* **STATED EXERCISE**
Update the entries below by changing every "GUI agent" to "interface agent", and leave everything else unchanged.
BEGIN DATA PROVIDED
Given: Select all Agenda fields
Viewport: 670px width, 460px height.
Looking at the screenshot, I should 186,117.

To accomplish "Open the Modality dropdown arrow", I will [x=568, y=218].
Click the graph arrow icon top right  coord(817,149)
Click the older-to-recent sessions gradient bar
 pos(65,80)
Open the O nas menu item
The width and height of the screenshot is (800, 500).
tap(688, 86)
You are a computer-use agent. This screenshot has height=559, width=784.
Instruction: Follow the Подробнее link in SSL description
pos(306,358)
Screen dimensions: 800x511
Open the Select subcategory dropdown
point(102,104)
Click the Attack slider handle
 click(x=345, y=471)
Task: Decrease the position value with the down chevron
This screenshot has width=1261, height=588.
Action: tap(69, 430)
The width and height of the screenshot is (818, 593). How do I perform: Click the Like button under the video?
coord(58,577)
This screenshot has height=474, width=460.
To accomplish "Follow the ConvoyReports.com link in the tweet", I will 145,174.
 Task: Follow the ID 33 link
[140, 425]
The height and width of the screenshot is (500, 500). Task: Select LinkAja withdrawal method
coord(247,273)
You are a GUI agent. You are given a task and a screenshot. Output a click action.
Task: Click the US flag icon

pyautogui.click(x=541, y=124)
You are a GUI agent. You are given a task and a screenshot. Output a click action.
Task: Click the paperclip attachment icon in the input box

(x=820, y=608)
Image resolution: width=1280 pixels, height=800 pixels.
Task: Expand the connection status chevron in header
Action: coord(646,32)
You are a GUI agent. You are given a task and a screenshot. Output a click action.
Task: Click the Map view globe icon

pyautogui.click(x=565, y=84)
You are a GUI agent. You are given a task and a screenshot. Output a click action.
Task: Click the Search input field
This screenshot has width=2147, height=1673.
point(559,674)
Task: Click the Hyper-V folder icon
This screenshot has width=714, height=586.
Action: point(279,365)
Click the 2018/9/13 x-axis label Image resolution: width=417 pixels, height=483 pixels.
END DATA PROVIDED
* **REPLY TO THE EXERCISE**
Given: Select all Agenda fields
Viewport: 670px width, 460px height.
Looking at the screenshot, I should 186,117.

To accomplish "Open the Modality dropdown arrow", I will [x=568, y=218].
Click the graph arrow icon top right  coord(817,149)
Click the older-to-recent sessions gradient bar
 pos(65,80)
Open the O nas menu item
The width and height of the screenshot is (800, 500).
tap(688, 86)
You are a computer-use agent. This screenshot has height=559, width=784.
Instruction: Follow the Подробнее link in SSL description
pos(306,358)
Screen dimensions: 800x511
Open the Select subcategory dropdown
point(102,104)
Click the Attack slider handle
 click(x=345, y=471)
Task: Decrease the position value with the down chevron
This screenshot has width=1261, height=588.
Action: tap(69, 430)
The width and height of the screenshot is (818, 593). How do I perform: Click the Like button under the video?
coord(58,577)
This screenshot has height=474, width=460.
To accomplish "Follow the ConvoyReports.com link in the tweet", I will 145,174.
 Task: Follow the ID 33 link
[140, 425]
The height and width of the screenshot is (500, 500). Task: Select LinkAja withdrawal method
coord(247,273)
You are a interface agent. You are given a task and a screenshot. Output a click action.
Task: Click the US flag icon

pyautogui.click(x=541, y=124)
You are a interface agent. You are given a task and a screenshot. Output a click action.
Task: Click the paperclip attachment icon in the input box

(x=820, y=608)
Image resolution: width=1280 pixels, height=800 pixels.
Task: Expand the connection status chevron in header
Action: coord(646,32)
You are a interface agent. You are given a task and a screenshot. Output a click action.
Task: Click the Map view globe icon

pyautogui.click(x=565, y=84)
You are a interface agent. You are given a task and a screenshot. Output a click action.
Task: Click the Search input field
This screenshot has width=2147, height=1673.
point(559,674)
Task: Click the Hyper-V folder icon
This screenshot has width=714, height=586.
Action: point(279,365)
Click the 2018/9/13 x-axis label Image resolution: width=417 pixels, height=483 pixels.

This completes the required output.